*TASK BRIEF*
Your answer should be an exact copy of the lines from the one containing "This screenshot has" through the last line of the records below, without any pictures.

(Data entries)

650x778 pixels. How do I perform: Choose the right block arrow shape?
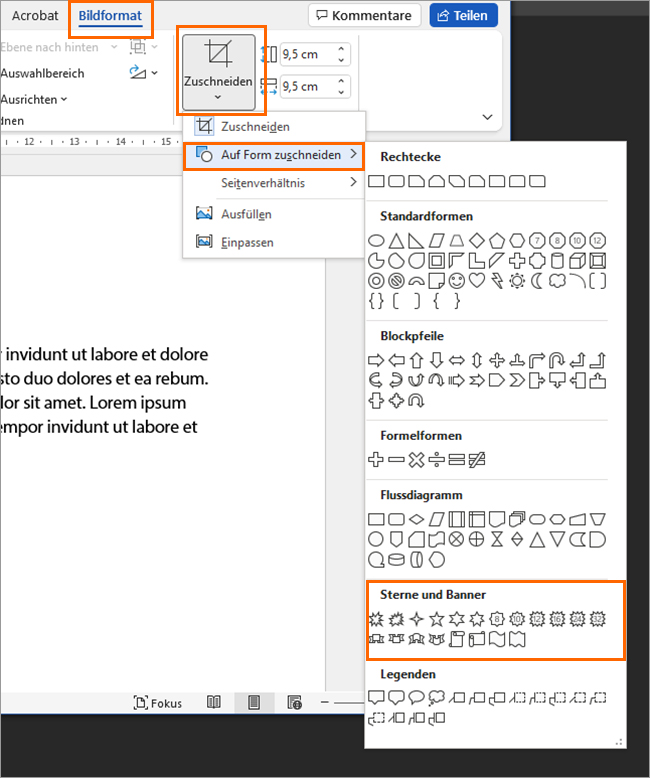377,360
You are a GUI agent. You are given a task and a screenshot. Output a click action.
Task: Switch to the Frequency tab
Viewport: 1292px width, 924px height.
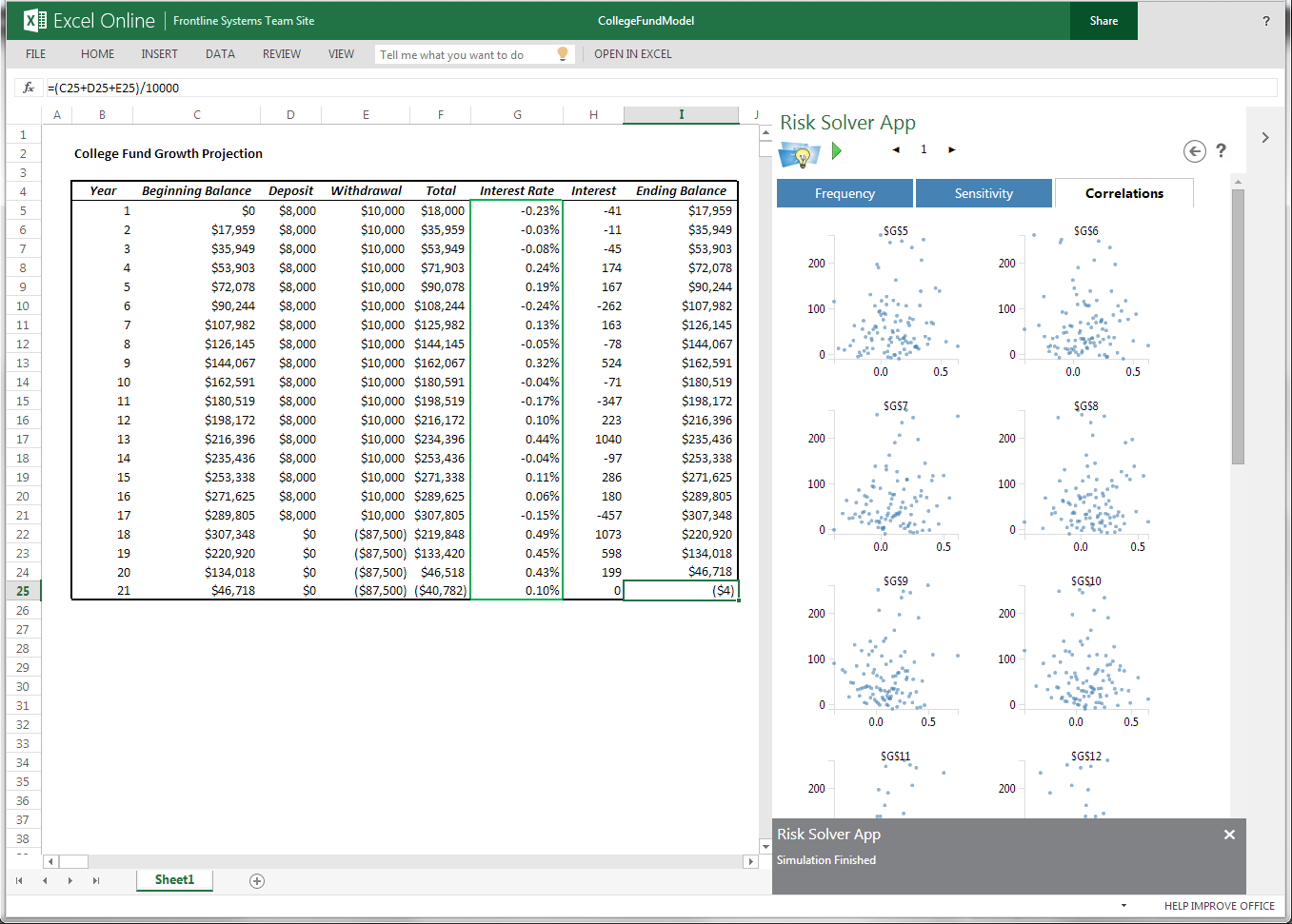tap(845, 193)
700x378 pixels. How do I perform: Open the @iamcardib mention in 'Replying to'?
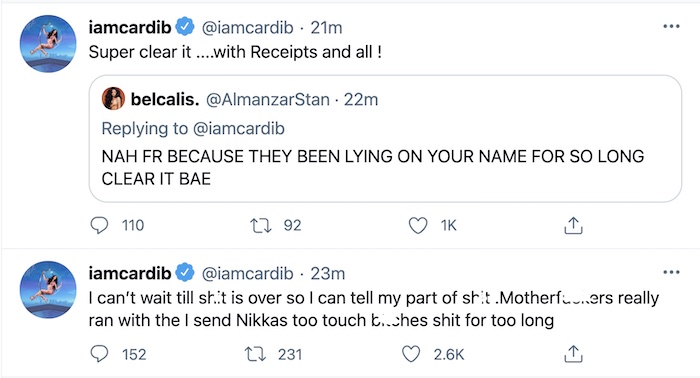tap(239, 129)
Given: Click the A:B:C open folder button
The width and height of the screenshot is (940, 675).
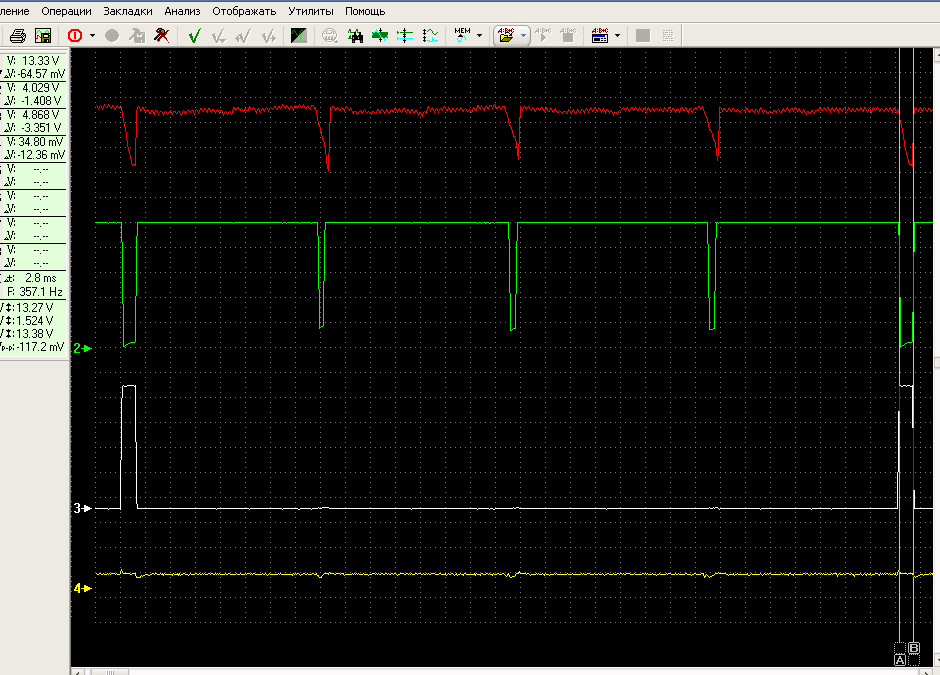Looking at the screenshot, I should click(507, 35).
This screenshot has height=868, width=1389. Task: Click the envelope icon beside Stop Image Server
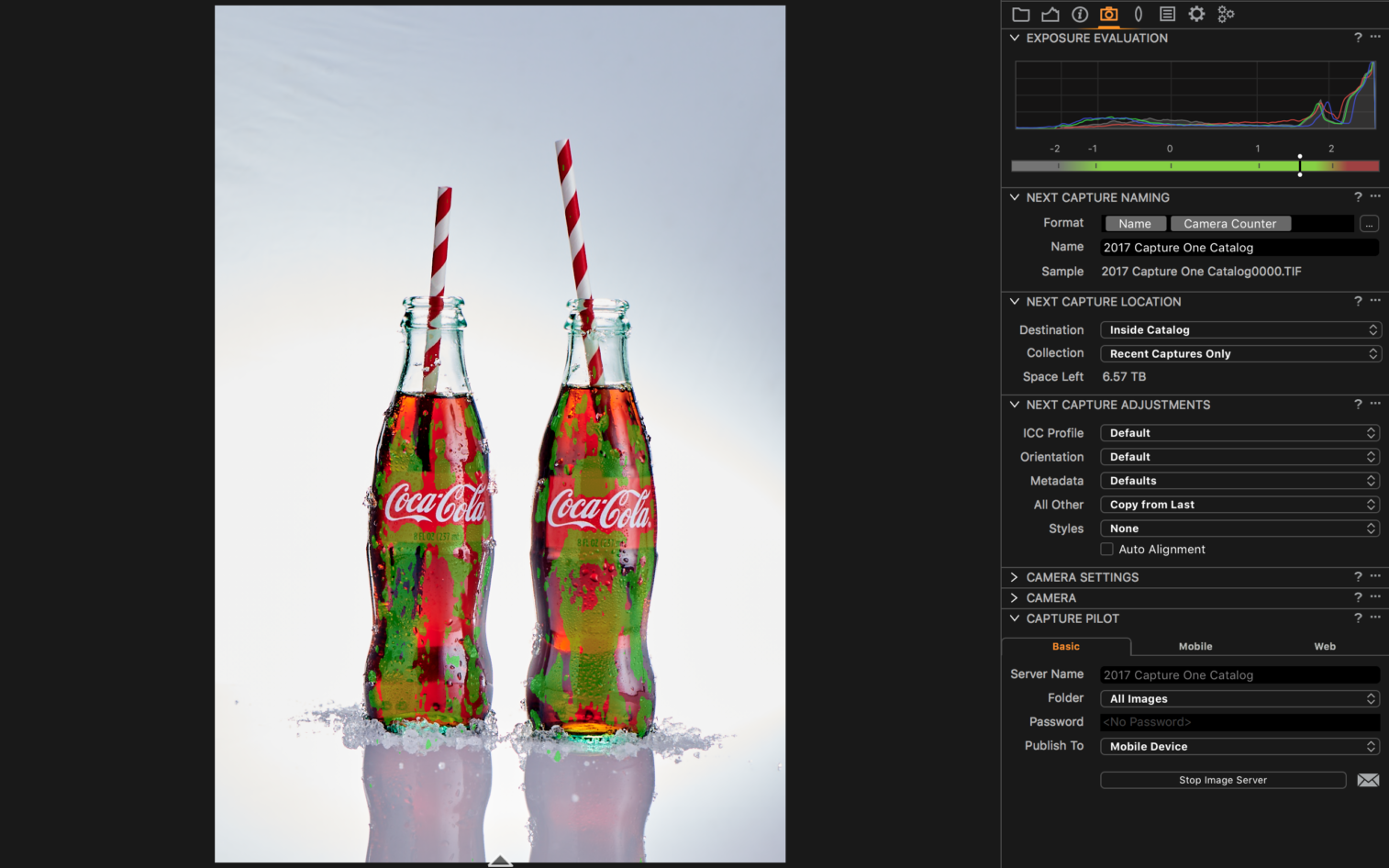(x=1368, y=779)
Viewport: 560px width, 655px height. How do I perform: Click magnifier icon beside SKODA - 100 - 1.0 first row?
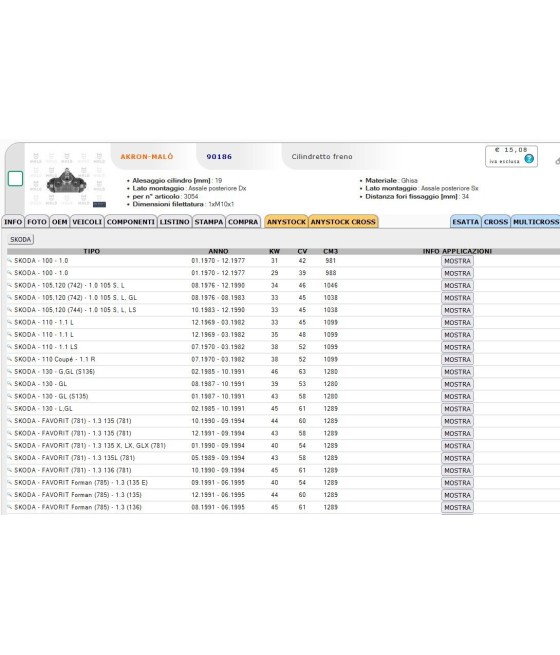point(10,261)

*EXERCISE ANSWER*
This screenshot has height=868, width=1389. Task: Click the envelope icon beside Stop Image Server
(x=1368, y=779)
Viewport: 560px width, 655px height. How do I perform: Click magnifier icon beside SKODA - 100 - 1.0 first row?
point(10,261)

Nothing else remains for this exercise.